On that December afternoon in the White House, the gathered officials attacked on several fronts. There was never any serious legal debate within the administration about the legality of the program, Bush's advisers insisted. The Justice Department had always signed off on its legality, as required by the president. The few lawmakers who were briefed on the program never voiced any concerns. From the beginning, there were tight controls in place to guard against abuse. The program would be rendered so ineffective if disclosed that it would have to be shut down immediately.
All these assertions, as my partner Jim Risen and I would learn in our reporting, turned out to be largely untrue. Jim and I had already learned about much of the internal angst within the administration over the legality of the NSA program at the outset of our reporting, more than a year earlier in the fall of 2004.

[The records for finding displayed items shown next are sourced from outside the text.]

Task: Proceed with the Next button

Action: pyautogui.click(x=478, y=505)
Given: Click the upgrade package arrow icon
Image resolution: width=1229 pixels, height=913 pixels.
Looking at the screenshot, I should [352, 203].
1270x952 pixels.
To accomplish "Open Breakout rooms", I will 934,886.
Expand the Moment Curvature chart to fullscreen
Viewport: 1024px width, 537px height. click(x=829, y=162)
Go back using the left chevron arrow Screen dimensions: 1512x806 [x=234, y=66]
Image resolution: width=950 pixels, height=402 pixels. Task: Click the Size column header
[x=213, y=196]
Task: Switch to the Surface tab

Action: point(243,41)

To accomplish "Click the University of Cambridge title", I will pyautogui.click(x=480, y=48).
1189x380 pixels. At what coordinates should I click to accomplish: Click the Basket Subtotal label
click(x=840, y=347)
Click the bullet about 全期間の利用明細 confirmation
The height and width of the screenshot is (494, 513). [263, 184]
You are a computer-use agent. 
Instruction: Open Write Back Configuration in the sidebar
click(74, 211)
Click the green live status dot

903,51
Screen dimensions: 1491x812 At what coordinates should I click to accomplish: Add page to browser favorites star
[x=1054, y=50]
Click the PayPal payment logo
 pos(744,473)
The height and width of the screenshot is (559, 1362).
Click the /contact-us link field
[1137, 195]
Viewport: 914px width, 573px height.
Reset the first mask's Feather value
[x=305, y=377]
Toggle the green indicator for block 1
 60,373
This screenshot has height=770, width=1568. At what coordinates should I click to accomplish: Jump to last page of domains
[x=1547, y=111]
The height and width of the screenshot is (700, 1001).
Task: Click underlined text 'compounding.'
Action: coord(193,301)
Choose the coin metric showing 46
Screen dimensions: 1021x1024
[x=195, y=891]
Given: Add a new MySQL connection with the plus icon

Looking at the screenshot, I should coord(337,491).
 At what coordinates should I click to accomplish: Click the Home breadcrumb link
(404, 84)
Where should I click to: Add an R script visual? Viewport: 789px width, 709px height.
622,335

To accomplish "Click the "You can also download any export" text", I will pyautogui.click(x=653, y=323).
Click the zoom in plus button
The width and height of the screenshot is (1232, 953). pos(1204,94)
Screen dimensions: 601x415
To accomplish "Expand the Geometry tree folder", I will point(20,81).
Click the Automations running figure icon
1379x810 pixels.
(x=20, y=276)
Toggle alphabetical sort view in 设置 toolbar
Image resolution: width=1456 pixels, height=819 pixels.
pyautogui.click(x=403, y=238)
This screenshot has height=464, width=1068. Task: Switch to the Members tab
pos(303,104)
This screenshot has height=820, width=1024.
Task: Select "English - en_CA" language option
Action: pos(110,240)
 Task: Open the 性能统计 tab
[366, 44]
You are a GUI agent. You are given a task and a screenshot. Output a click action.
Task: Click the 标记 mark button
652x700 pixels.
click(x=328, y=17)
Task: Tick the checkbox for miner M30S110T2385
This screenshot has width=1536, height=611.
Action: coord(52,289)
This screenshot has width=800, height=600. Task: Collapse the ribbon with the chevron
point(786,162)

It wasn't until Risen basically told the paper that he would put the wiretapping story in his book State of War that the Times got serious about publishing it. And even after their reporting uncovered all the ins and outs of the story - and how the debate reached the highest levels - the Bushies were about to go so far as blocking publication through a "Pentagon Papers-type injunction." (This led the Times to publishing the story online the night before they put it in the paper.)
There's only one reason for this: because the Administration knew what they were doing was flagrantly illegal, and at the time thought they wouldn't be able to wiggle their way out of it. The extraordinary lengths to which they wanted to go to spike the story speaks only to the enormity of the crime. We still don't know the extent of it, but Lichtblau and Risen gave us a road map to follow, and Mark Klein and the EFF and the ACLU are continuing down that path today. For now, the Congress hasn't put up a roadblock. But add this excerpt, and Lichtblau's forthcoming book, to the pile of cautionary tales which should give any Blue Dog or Jello Jay pause before they eviscerate the rule of law.
That issue looks to be in a stalemate for now. What is far more revealing in this story is how utterly shameless this crew, which should have a restraining order barring them from coming within 100 yards of Washington, has always been. A responsible media would be churning out story after story about the breathtaking state of lawlessness inside the White House, viewing it in historical context and talking about the pall they've cast over our nation. As it is, everybody wants to forget it. But that would be a crucial mistake. There should be no binding up of wounds and moving on for the sake of the nation. In fact, for the sake of the nation we must do just the opposite: have a full recounting of the facts and a full prison cell for everyone who participated in this wreck.